ROMA (WSI) – L’Italia ha “la quota più alta d’Europa” di giovani tra i 15 e i 29 anni che non lavorano né studiano. Si tratta dei cosiddetti Neet, arrivati a 2 milioni 250 mila nel 2012, pari al 23,9%, circa uno su quattro. Basti pensare che in un solo anno sono aumentati di quasi 100 mila unità. Lo rileva l’Istat nel rapporto annuale.
Il tasso di disoccupazione dei giovani tra i 15 e i 29 anni tra il 2011 e il 2012 è aumentato di quasi 5 punti percentuali, dal 20,5 al 25,2% (dal 31,4 al 37,3% nel Mezzogiorno); dal 2008 l’incremento è di dieci punti.
Sono stati relativamente più colpiti, spiega sempre l’Istat, i giovani con titolo di studio più basso, in modo particolare quanti hanno al massimo la licenza media (+5,2 punti). Il numero di studenti è rimasto sostanzialmente stabile attorno ai 4 milioni (il 41,5% dei 15-29enni; 3 milioni 849 mila nel 2008).
Da qui il monito del presidente della Repubblica, Giorgio Napolitano, che sollecita la creazione di concrete prospettive di lavoro per i giovani. In un messaggio per la presentazione del Rapporto, dice che occorre creare ”le condizioni di una ripresa economica che fornisca, specie alle generazioni più giovani, concrete prospettive di lavoro nell’ambito di una crescita sostenibile ed equa”

**ATTIVITÀ A:** Nell'articolo sui giovani che non lavorano né studiano, perché il presidente della Repubblica sollecita la creazione di concrete prospettive di lavoro per i giovani? Rispondi in una o due frasi in base al testo.

**I RECORD:**
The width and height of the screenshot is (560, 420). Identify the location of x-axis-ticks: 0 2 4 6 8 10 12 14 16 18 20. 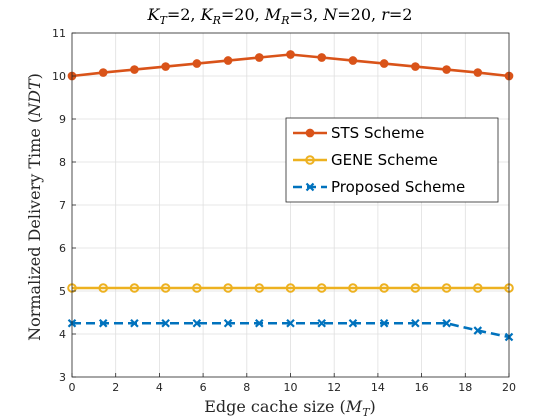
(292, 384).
...
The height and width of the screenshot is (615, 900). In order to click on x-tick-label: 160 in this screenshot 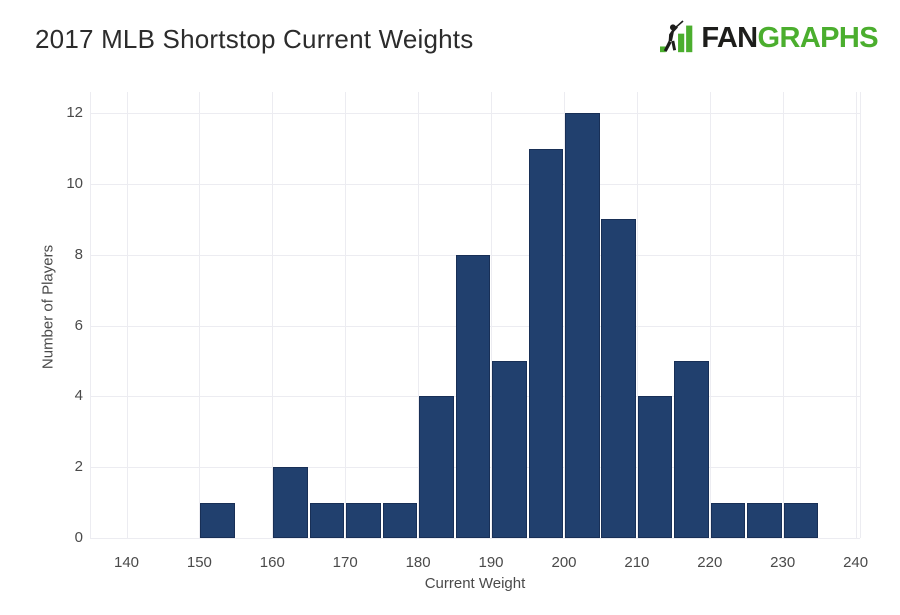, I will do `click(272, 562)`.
--
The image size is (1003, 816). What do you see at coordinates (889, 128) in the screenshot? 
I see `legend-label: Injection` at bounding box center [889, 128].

**ATTIVITÀ B:** Riscrivi i record a partire dalla riga che contiene "The width and" e fino a quella che contiene "(292, 384).". Sostituisci "screenshot" con "image", lascia invariato tutto il resto e non includere le immagini nella risposta.

**RISPOSTA A:** Il monito nasce dai dati del rapporto annuale dell'Istat. L'Italia ha la quota più alta d'Europa di Neet tra i 15 e i 29 anni (2 milioni 250 mila nel 2012, il 23,9%), e il tasso di disoccupazione di questa fascia d'età è salito dal 20,5 al 25,2% tra il 2011 e il 2012.

**RISPOSTA B:**
The width and height of the image is (560, 420). Identify the location of x-axis-ticks: 0 2 4 6 8 10 12 14 16 18 20. 
(292, 384).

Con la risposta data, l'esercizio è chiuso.